Brendan Marrocco sometimes looks down at his arms and can't believe they really exist.
Until six weeks ago, the 26-year-old didn't have arms. He lost both of his, as well as his legs, in the Iraq War when the armored vehicle he was driving ran over a bomb in 2009. He was the first soldier of the Iraq and Afghanistan wars to lose all four limbs in combat and survive.
But Marrocco has arms again because of a rare double transplant performed by a team of surgeons at Johns Hopkins Hospital on Dec. 18. Marrocco wheeled himself into a media briefing Tuesday using his new limbs.
He and a team of doctors that helped perform the transplant talked about his recovery and what life will be like when the transplanted arms are fully functional.
"It's given me a lot of hope for the future," Marrocco said about the surgery. "I feel like I've been given a second chance."
Marrocco still doesn't have much feeling in his arms and it could be two to three years before he is able to fully use them again. Nerves regenerate at a pace of about one inch a month, meaning recovery can be lengthy, said the lead surgeon, Dr. W.P. Andrew Lee.
"The progress will be slow, but the outcome will be rewarding," Lee said. "Brendan tells us he is up to the challenge."
Marrocco said the arms, though they once belonged to someone else, already feel like a part of him. He instinctively scratches his head and touches his face with them all the time. Sometimes, he folds his new arms in his lap. The arms make him feel like his old self — like he was before the accident.
"They have truly become a part of my everyday life in the last few weeks," he said. "It's like I went back four years ago and I'm me again."
Marrocco was a machine gunner stationed at Forward Operating Base Summerall in Bayji, Iraq, at the time of the explosion that nearly took his life. About six months into his tour of duty, he was driving an armored vehicle in a convoy on a routine mission heading back to base.
He doesn't remember details of the accident. Four soldiers were in the vehicle at the time. Marrocco would later find out that his best friend in the military died and another soldier was wounded. The fourth somehow was unharmed.
Marrocco's injuries were so extensive that his father, Alex Marrocco, said he didn't recognize his son when he first saw him in a military hospital in Germany. The Army infantryman spent months recovering in Germany and at Walter Reed National Military Medical Center in Bethesda before moving to a home in Staten Island, N.Y., built with donations.
He was given prosthetic arms but never fully adjusted to using them. He had become somewhat proficient using the left one, but rarely used the right because it was bulky and hard to maneuver. While he was fairly independent and did many things for himself, his older brother Michael, moved in with him to help out.
Transplanted arms are better for some patients, Lee said, because they allow them to feel sensation. A patient with a prosthesis has to look when he ties his shoes so that his brain will process the activity. However, Lee described a patient with transplanted arms who could tie a ponytail with her hands behind her head out of eyesight.
Transplanted arms allow double amputees to become independent, Lee said. It is hard to perform simple functions with two prosthetic arms, he said. Younger patients also don't always do well with the artificial limbs, he said.
A doctor at Walter Reed first told Marrocco about the possibility of arm transplants and offered to put him in touch with Lee, who was then at the University of Pittsburgh.
After he met with Lee in 2010, Marrocco was on board despite the risks that came with the surgery, including the possibility that it wouldn't work. He decided surgery could be no worse than what he already had endured.
"The worst-case scenario was if I lost the arms I would go back to the way I was," he said.
In the more than two years it took for a pair of suitable donor arms to be found, Lee and his team of doctors moved their program from Pittsburgh to Hopkins. Meanwhile, superstorm Sandy damaged Marrocco's home so badly he had to move out.

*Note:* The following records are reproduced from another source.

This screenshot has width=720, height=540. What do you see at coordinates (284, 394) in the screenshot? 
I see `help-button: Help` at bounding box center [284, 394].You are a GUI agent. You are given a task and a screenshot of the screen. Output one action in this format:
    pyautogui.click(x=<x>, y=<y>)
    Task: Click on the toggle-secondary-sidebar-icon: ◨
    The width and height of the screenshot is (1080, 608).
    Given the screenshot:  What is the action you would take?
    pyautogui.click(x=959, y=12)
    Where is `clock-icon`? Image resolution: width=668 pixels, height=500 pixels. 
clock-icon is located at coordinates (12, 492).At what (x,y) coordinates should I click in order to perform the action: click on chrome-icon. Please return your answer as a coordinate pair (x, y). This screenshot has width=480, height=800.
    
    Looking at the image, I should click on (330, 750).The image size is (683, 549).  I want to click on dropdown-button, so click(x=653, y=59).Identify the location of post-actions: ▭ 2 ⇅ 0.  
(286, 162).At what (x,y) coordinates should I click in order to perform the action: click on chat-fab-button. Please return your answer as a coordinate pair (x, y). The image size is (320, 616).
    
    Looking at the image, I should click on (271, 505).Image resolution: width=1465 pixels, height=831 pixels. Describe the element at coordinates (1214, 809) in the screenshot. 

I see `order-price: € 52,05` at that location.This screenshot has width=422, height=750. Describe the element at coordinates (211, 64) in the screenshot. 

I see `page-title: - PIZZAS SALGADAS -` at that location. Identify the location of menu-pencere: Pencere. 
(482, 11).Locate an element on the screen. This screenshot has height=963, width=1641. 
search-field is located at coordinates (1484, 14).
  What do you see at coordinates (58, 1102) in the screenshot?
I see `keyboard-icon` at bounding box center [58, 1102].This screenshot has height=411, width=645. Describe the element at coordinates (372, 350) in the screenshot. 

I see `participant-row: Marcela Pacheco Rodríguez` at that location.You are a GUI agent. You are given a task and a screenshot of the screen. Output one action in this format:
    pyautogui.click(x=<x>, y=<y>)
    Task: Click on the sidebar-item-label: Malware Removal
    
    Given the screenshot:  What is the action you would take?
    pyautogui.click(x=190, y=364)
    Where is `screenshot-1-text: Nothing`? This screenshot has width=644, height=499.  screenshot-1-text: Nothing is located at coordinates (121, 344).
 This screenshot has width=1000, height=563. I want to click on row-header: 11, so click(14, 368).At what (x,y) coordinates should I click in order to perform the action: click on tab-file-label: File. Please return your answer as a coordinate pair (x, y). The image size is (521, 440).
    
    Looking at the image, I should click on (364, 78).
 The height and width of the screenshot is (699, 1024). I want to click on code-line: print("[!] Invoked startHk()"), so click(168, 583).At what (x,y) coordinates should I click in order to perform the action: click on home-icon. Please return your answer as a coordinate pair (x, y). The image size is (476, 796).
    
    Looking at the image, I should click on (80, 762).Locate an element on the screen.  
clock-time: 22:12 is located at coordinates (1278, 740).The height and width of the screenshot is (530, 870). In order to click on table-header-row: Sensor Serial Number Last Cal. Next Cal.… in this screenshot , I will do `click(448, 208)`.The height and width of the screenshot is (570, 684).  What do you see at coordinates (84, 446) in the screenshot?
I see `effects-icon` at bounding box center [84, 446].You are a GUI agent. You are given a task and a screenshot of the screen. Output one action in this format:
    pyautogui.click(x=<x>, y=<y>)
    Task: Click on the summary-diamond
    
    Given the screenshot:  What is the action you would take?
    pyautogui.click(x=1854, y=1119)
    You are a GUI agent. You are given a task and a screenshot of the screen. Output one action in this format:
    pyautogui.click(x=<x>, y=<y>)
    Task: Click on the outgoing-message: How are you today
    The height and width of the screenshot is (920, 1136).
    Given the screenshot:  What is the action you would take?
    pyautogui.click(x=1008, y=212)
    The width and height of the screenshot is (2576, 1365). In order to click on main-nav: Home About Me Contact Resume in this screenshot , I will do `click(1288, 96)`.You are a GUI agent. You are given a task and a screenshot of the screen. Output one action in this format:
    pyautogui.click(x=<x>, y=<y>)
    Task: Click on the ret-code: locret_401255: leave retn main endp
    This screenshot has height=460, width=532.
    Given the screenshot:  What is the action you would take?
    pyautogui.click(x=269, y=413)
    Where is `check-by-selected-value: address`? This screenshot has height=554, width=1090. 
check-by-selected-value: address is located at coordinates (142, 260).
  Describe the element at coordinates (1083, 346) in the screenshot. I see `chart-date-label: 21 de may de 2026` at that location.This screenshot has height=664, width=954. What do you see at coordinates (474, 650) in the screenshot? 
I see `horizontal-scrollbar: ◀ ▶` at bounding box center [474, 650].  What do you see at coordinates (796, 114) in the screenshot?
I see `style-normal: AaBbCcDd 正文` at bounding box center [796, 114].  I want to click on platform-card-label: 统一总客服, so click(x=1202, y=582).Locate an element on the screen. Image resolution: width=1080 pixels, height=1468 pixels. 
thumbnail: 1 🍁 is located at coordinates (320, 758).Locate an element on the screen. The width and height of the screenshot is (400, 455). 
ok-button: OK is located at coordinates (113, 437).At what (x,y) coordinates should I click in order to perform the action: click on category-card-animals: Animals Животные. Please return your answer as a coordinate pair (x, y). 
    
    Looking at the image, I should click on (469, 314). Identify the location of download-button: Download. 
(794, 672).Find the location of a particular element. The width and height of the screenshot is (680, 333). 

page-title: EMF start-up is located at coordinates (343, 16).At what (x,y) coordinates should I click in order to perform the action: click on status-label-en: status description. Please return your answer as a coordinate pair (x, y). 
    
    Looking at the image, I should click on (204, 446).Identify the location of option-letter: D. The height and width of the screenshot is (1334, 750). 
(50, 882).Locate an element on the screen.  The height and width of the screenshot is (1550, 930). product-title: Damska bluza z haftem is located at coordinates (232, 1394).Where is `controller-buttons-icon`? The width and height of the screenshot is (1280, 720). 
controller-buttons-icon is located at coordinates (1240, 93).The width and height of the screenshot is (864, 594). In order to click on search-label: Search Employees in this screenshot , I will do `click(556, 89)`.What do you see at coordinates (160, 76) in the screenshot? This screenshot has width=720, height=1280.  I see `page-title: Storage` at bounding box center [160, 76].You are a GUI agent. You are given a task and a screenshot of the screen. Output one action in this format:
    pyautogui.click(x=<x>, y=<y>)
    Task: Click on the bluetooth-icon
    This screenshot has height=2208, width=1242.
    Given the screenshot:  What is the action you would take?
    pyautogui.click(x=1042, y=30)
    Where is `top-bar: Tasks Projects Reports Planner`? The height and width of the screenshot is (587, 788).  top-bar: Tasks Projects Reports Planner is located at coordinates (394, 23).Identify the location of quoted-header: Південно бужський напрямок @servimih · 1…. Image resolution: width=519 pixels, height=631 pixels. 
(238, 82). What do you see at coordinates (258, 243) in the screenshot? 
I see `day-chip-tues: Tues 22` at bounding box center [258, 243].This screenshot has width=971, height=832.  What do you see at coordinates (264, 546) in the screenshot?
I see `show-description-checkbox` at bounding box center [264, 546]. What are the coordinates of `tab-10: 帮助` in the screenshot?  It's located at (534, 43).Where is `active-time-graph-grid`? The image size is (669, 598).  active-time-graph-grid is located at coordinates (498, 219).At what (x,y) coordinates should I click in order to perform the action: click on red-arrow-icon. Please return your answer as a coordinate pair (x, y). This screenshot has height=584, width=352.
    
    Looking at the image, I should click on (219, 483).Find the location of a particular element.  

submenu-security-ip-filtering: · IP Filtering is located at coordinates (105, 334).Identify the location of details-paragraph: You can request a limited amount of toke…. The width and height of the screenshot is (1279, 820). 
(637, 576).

Then in mid-December, donor arms became available and Marrocco was bound for Baltimore.
The 13-hour surgery involved a team of 16 surgeons. They came from Hopkins, Walter Reed, the Curtis National Hand Center at MedStar Union Memorial Hospital, UCLA and Pittsburgh.
The doctors first attached the bone using metal plates and screws, Lee said. Teams of doctors then sutured the muscles and tendons and then the blood vessels using a microscope. Next they repaired the nerves before attaching the skin.
"It is a very complicated procedure," Lee said in a phone interview. "It involves a lot of precision."